◆ Цель задания
Пожалуйста, изложите короче абзац фрагмента, который начинается словами «А теперь представьте ситуацию», сохранив его основные факты.

+++ Фрагмент текста

Еще остаются вооруженные отряды разгромленной поляками Западно‑Украинской Республики. Но тут тоже произошел конфуз. Бросив Петлюру, они присоединились к армии Деникина, которая, как известно, боролась за единую и неделимую Россию.
Так что же у нас остается‑то? А вот как раз и остаются Вооруженные силы Юга России, на 75 % укомплектованные малорусами. Вот где были на самом деле «наши», если уж действительно их искать в те годы!
А теперь представьте ситуацию… Великорусская государственность пала под тяжестью дворцовых интриг, разложения правящей элиты, мощного воздействия… ну, скажем так, «внешнего фактора». В стране нарастает хаос и анархия. Затем в течение считаных месяцев по всей Великороссии власть захватывает транснациональный революционный клан большевиков. Любое сопротивление жестко подавляется. После поражения генерала Корнилова все, кто решил продолжить борьбу за русское дело, бегут на юг России. Именно там формируется главная антибольшевистская сила — Добровольческая армия, а затем Вооруженные силы Юга России. И формируются они большей частью из малорусов. Понимаете, о чем я? Когда под ударами внешних и внутренних врагов пала великорусская державность, на защиту Руси и русскости встали малорусы! Именно на их долю выпал самый трагический и кровавый период борьбы как с иностранным украинством, так и с иностранным большевизмом.
Н‑да… В общем‑то все очевидно, если задумываться над фактами.
Мы создавали Российскую империю общими усилиями, платили за нее своим потом и кровью. Это был наш общий дом, и малорусы никогда не были в нем чужими. «Свидоми» не устают рассказывать сказки о том, как русские угнетали «украинцев» и как те адски мучились под этим гнетом, но при этом они почему‑то молчат о том, что Россия никогда не знала малорусских, антироссийских восстаний, никогда не знала малорусско‑великорусских конфликтов. Как писал в свое время украинофил Костомаров, «малорусы же никогда не были покорены и присоединены к России, а издревле составляли одну из стихий, из которых складывалось русское государственное тело»[111]. Тюрьмой для нас была Речь Посполитая, но она заплатила за это страшную цену.

++++++
+++ Исходные записи

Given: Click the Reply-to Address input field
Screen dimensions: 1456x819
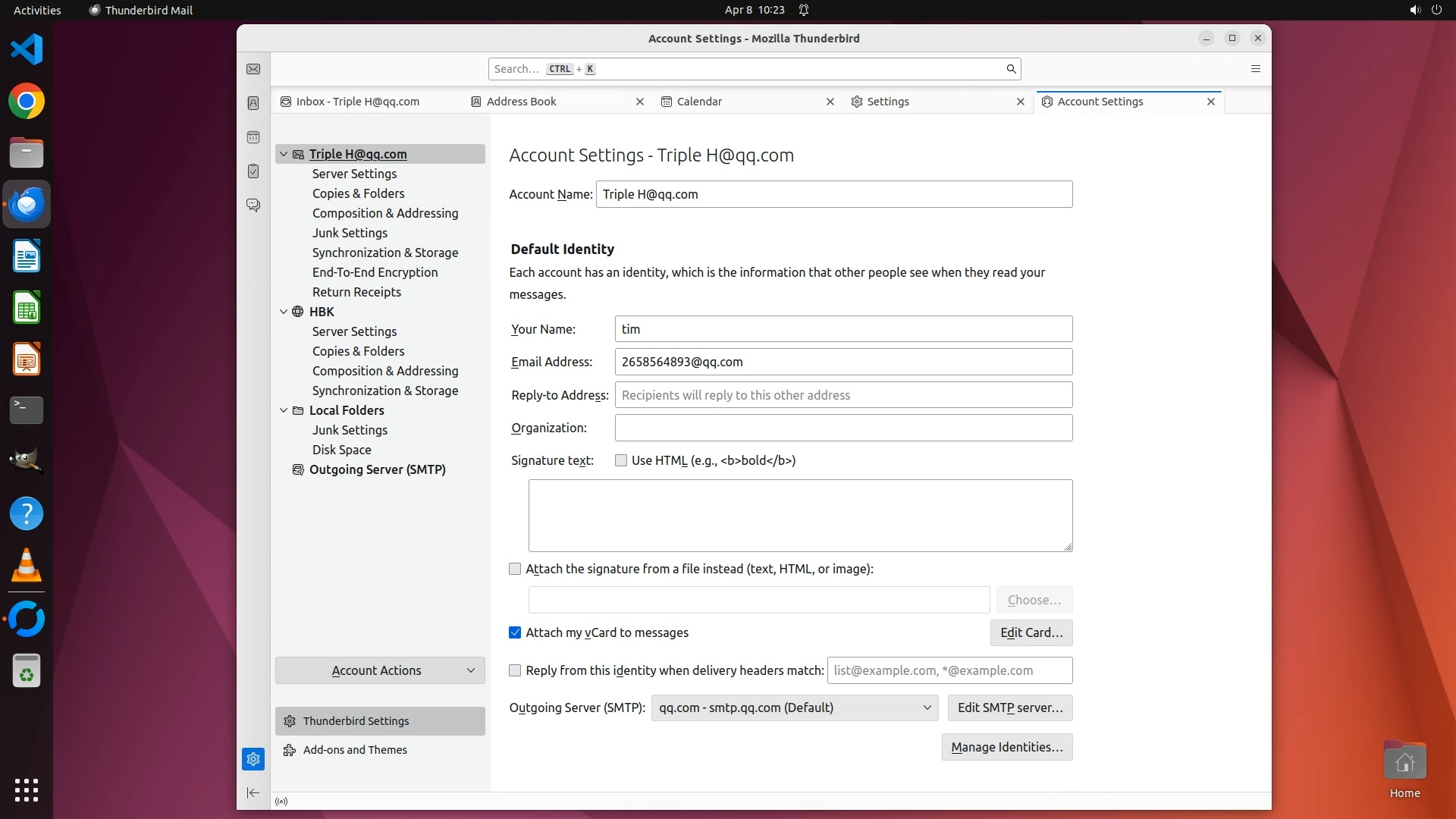Looking at the screenshot, I should tap(843, 395).
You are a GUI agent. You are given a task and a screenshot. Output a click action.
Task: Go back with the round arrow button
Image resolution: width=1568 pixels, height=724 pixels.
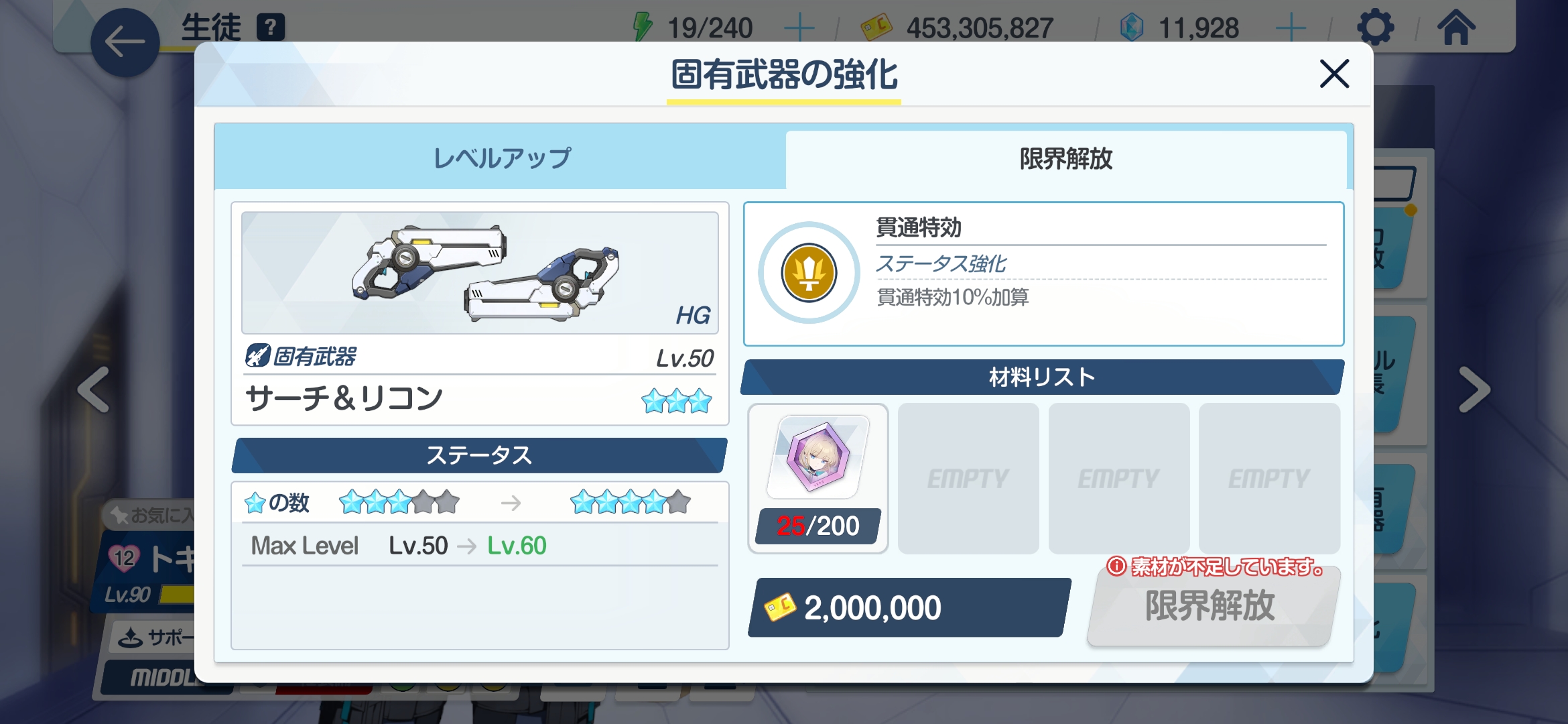(x=125, y=42)
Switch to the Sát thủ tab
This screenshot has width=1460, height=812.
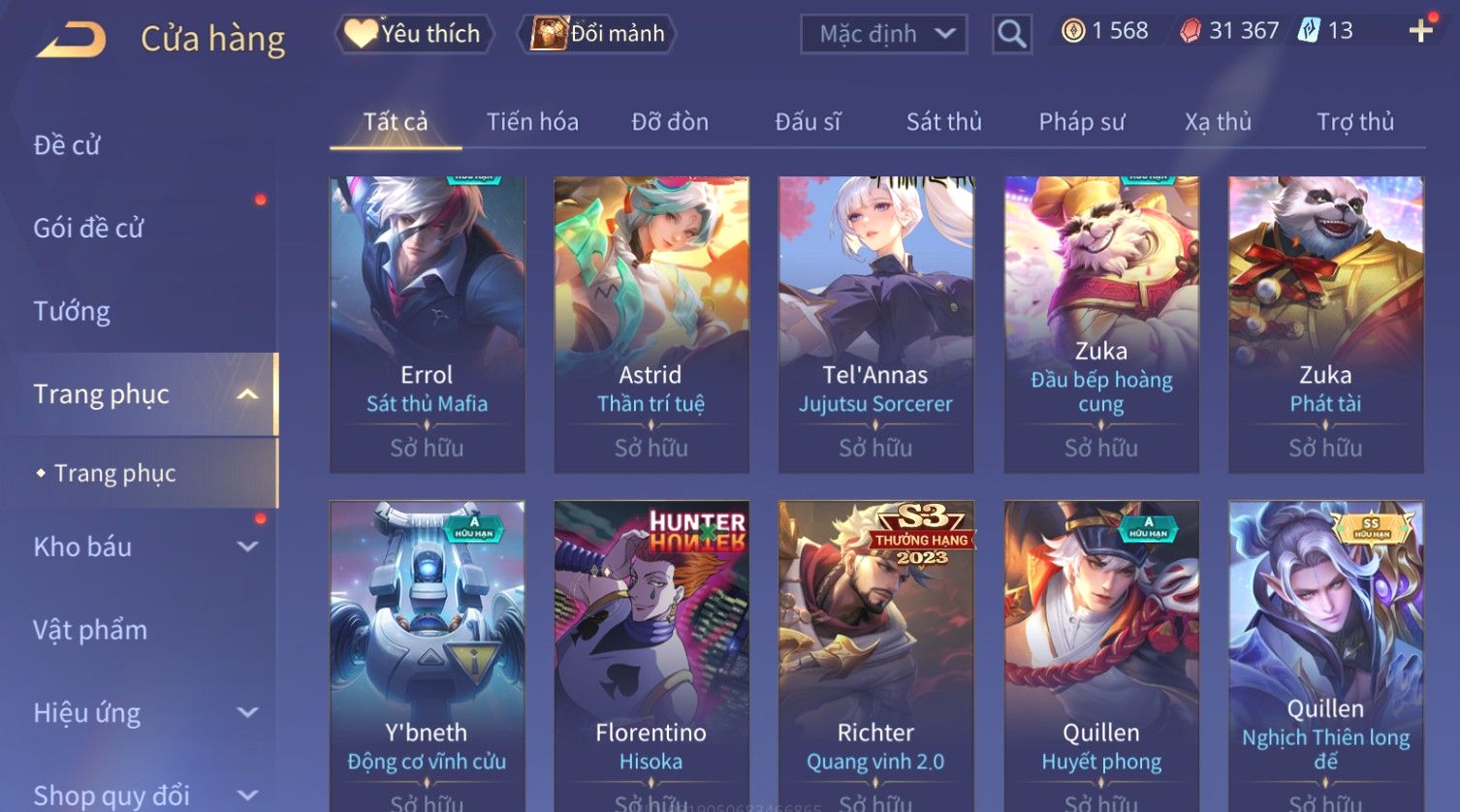pos(943,122)
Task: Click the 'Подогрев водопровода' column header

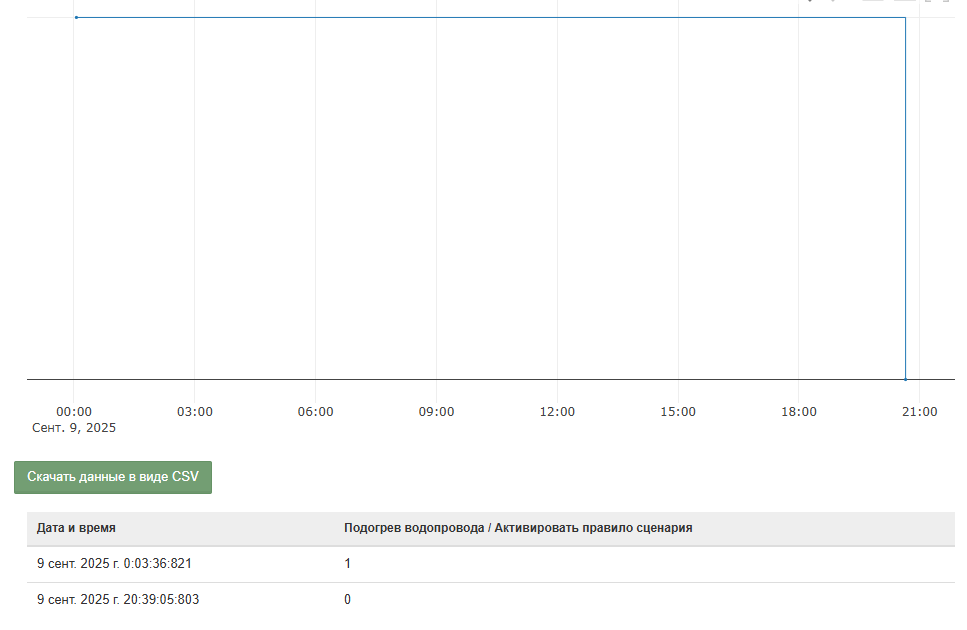Action: [x=518, y=528]
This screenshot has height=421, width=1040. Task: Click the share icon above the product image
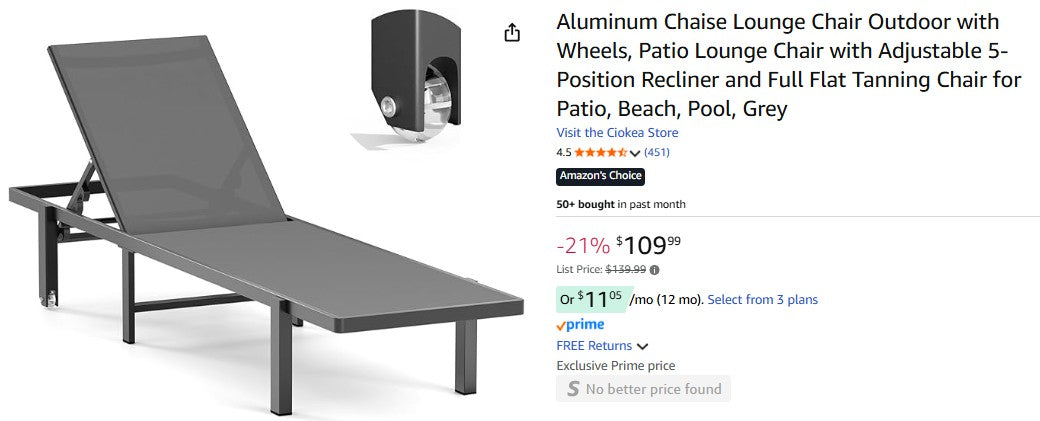pyautogui.click(x=512, y=33)
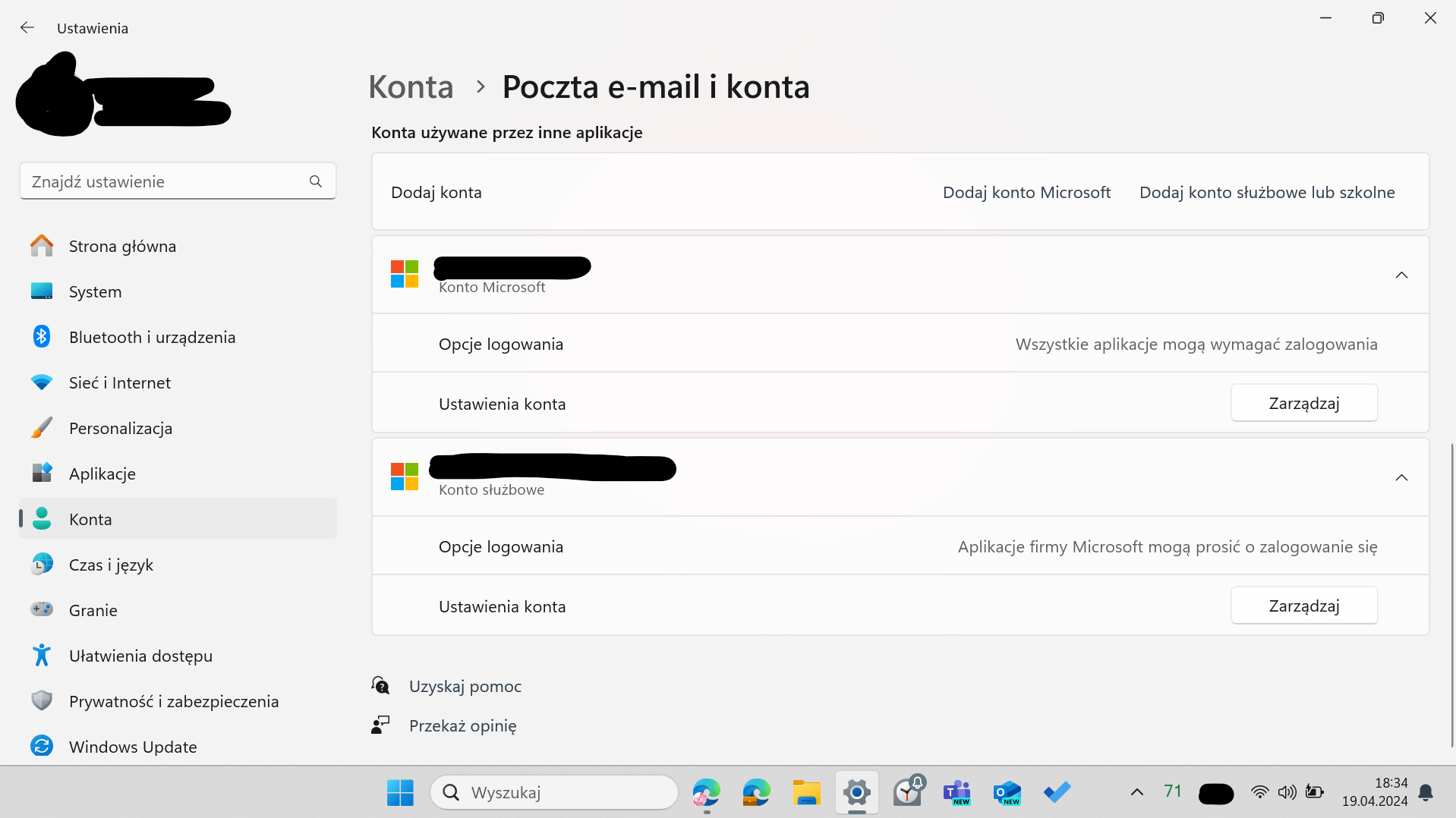Click the notifications bell icon
1456x818 pixels.
(x=1425, y=792)

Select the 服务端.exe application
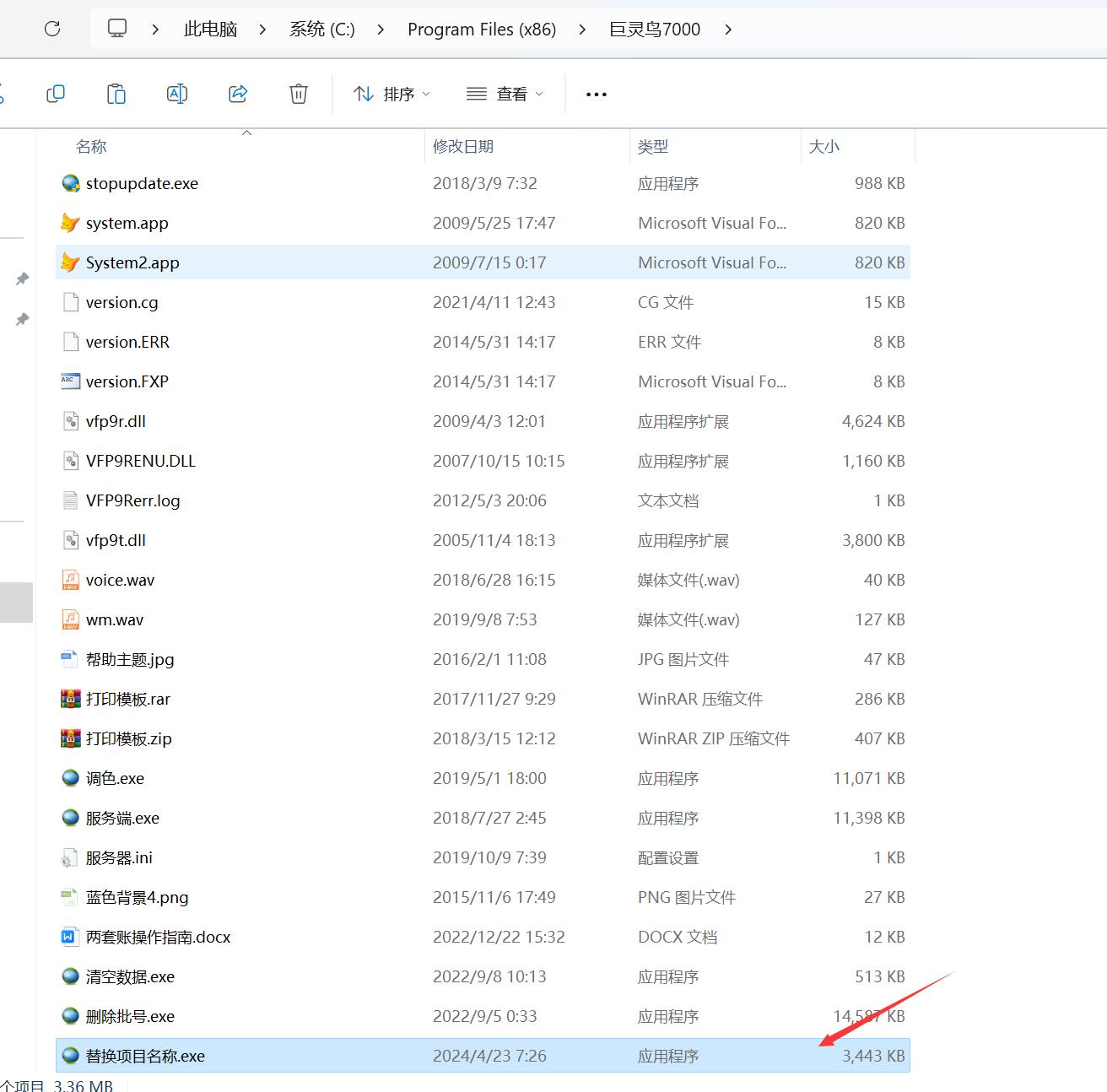[122, 818]
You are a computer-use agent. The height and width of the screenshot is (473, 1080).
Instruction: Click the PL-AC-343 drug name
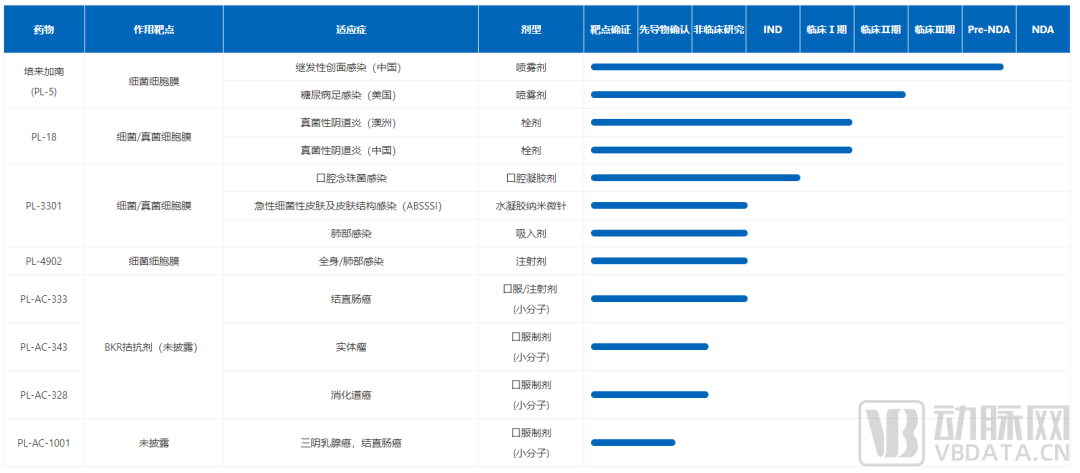(43, 347)
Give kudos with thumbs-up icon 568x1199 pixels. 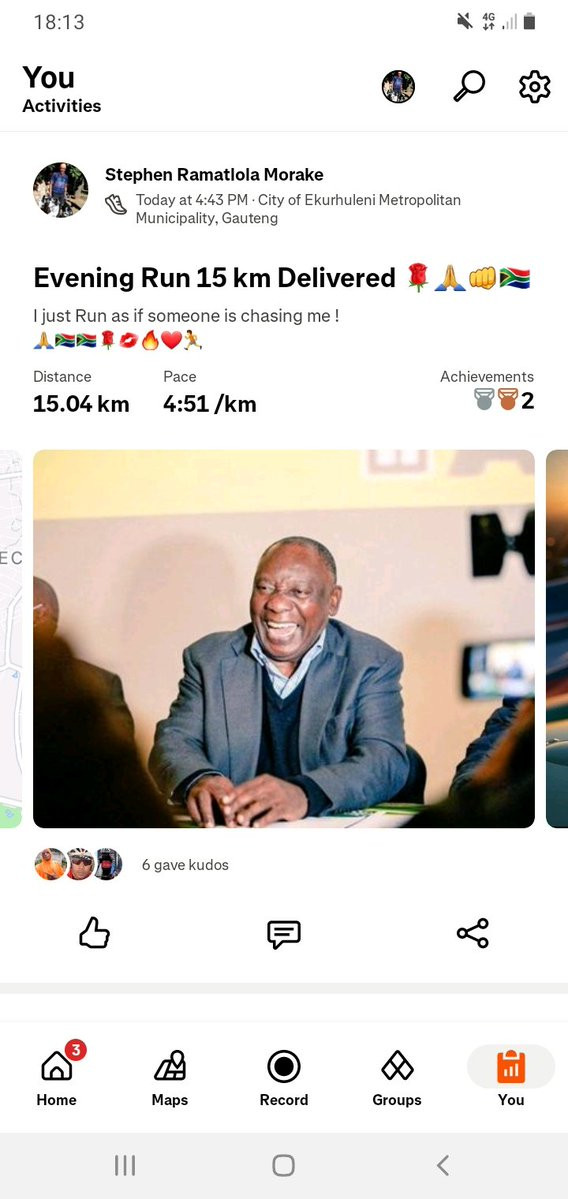pos(95,934)
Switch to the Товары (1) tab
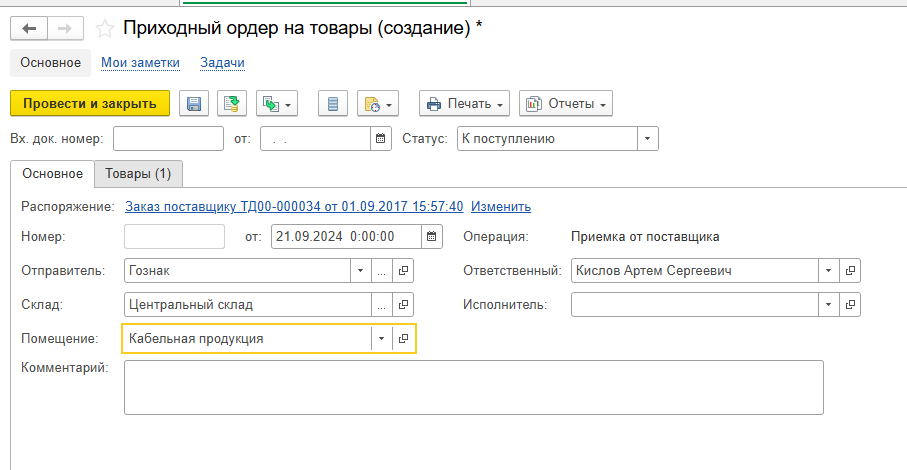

++++++

◆ Ожидаемый ответ
Великорусская государственность пала из‑за дворцовых интриг, разложения правящей элиты и «внешнего фактора», в стране нарастали хаос и анархия. За считаные месяцы власть по всей Великороссии захватили большевики, жестко подавляя любое сопротивление. После поражения генерала Корнилова все, кто решил продолжать борьбу за русское дело, бежали на юг России. Там сформировались Добровольческая армия, а затем Вооруженные силы Юга России, в основном из малорусов. Так малорусы встали на защиту Руси, и на их долю выпал самый трагический и кровавый период борьбы с иностранным украинством и иностранным большевизмом.